### TEXT SEGMENT
==========

# Rhinehart 100



## dh1 (Dec 16, 2004)

ttt


----------



## Guest (Feb 1, 2009)

I really doubt it, when they were in Michigan they said "the Toronto shoot" was a big bust they thuoght the attendance was really low.


----------



## Carey041849 (Jul 25, 2009)

The Rhinehart 100 is being held in Saginaw Mich. on Aug 22 and 23 
Saginaw is about 2 hours north of Detroit


----------



## Bowzone_Mikey (Dec 11, 2003)

My club put in for it and was rejected because we live in Canada .... the response we got from Buddy at Reinhart is that they will never come back to Canada because of the BS at the border ... Both directions they had to unload every peice of equipment in their trucks ... Evidently Customs left a sour taste in their mouth ... Cant say that I blame them either


----------



## araz2114 (Jan 13, 2003)

They were warned to to have the paperwork ready for customs... they didn't have anything. They were detained for a couple of days for not following the protocol. If they had the paperwork in hand I am sure it would have been a breeze to get across.:mg::mg:

That is just my take from talking to the guys at YCB.


----------



## Guest (Jul 26, 2009)

Customs did the same thing to the PSE truck, they showed up no manifest not customs doctuments etc, they let them through but had to leave all selling products behind only samples, the next time they had all the paper work ready and zero problems. When I spoke to the Rienhart crew in Michigan they stated that doing all that work for 250 archers was pointless.


----------



## pintojk (Jan 31, 2003)

araz2114 said:


> They were warned to to have the paperwork ready for customs... they didn't have anything. They were detained for a couple of days for not following the protocol. If they had the paperwork in hand I am sure it would have been a breeze to get across.:mg::mg:
> 
> That is just my take from talking to the guys at YCB.


nope, they said they had all the documentation needed ..... Canada Customs had them completely empty out their trailer and trucks ..... account for every thing in detail, and then put it all back :thumbs_do

then when they went home ..... they got to do it all again at U.S. Customs :mg:

That's what I got directly from Rinehart at the Erie shoot this year ..... they said they'd love to come back but wayyyyyyyyy too much of a hassle


----------



## CLASSICHUNTER (May 20, 2005)

*what a load of crp*

What about all the race trucks that come through with sales stuff and advertising stuff for car racing etc etc etc and other promotional venues.. they all come through and come back numerous times...no problems... seems they where hassled on the us side as well that tells me something they did was wrong...this company sells stuff up here in canada they know what you need to export products so going to a event would be no different things are only a phone call away or e-mail and they knew well in advance they where coming here...

==========

### RECORD LIST
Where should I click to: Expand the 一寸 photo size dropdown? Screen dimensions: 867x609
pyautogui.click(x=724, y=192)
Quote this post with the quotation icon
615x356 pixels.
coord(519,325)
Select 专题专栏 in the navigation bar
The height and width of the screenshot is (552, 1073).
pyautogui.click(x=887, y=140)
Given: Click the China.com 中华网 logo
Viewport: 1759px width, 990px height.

==========

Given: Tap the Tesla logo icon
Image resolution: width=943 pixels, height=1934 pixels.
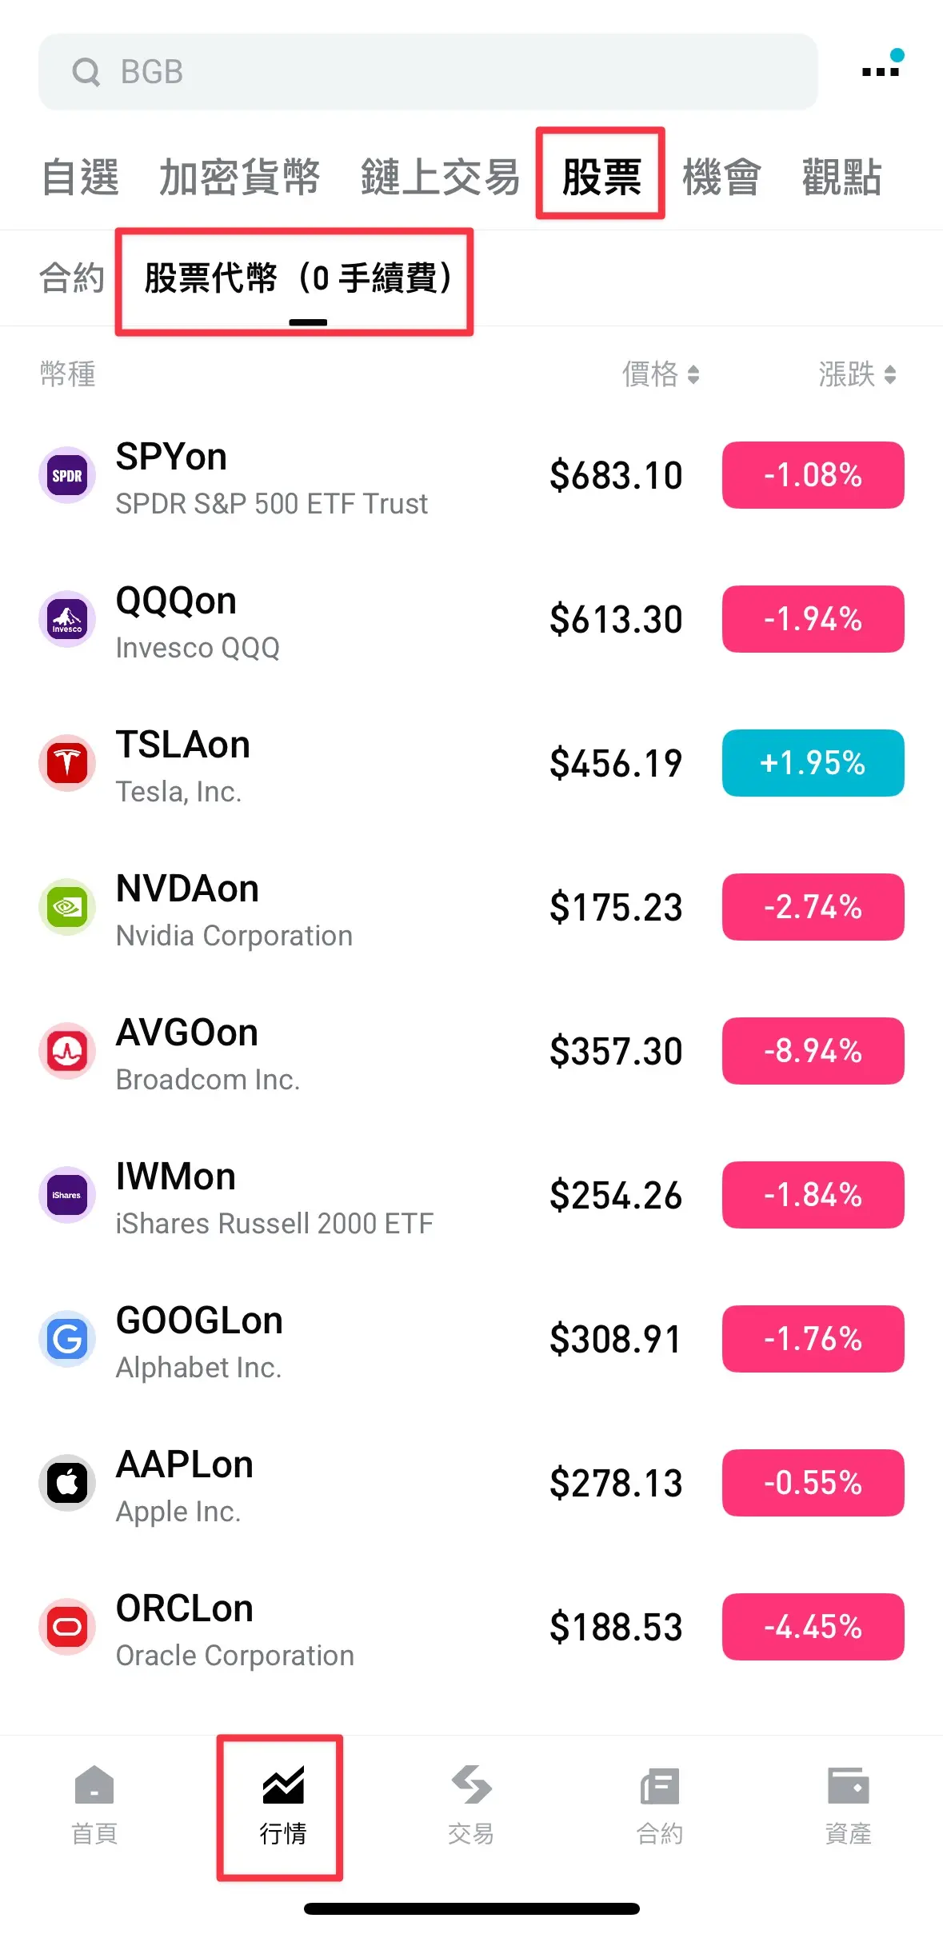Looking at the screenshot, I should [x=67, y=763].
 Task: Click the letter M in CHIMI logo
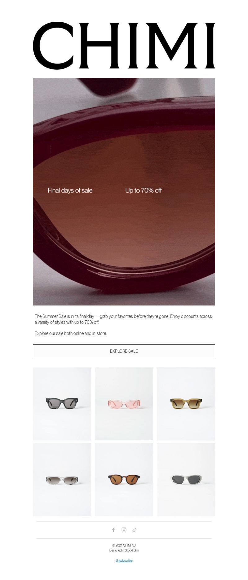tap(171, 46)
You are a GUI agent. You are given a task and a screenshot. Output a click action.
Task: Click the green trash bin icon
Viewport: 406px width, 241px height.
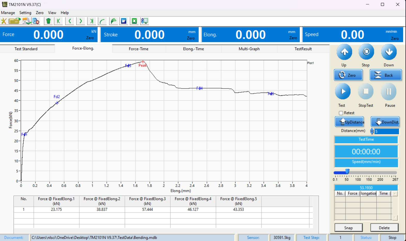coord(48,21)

==========

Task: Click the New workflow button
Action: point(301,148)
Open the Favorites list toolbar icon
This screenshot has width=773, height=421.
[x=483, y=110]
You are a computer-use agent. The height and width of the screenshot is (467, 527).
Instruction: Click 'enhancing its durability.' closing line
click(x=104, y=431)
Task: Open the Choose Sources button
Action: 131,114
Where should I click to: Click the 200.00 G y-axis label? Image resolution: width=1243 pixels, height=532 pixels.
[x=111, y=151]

==========

### EXERCISE TASK
Reproduce the stretch of the Rhinehart 100 thread from "My club put" through "(Jan 13, 2003)", substituting "gear" for "equipment".

### THE COMPLETED TASK
My club put in for it and was rejected because we live in Canada .... the response we got from Buddy at Reinhart is that they will never come back to Canada because of the BS at the border ... Both directions they had to unload every peice of gear in their trucks ... Evidently Customs left a sour taste in their mouth ... Cant say that I blame them either


----------



## araz2114 (Jan 13, 2003)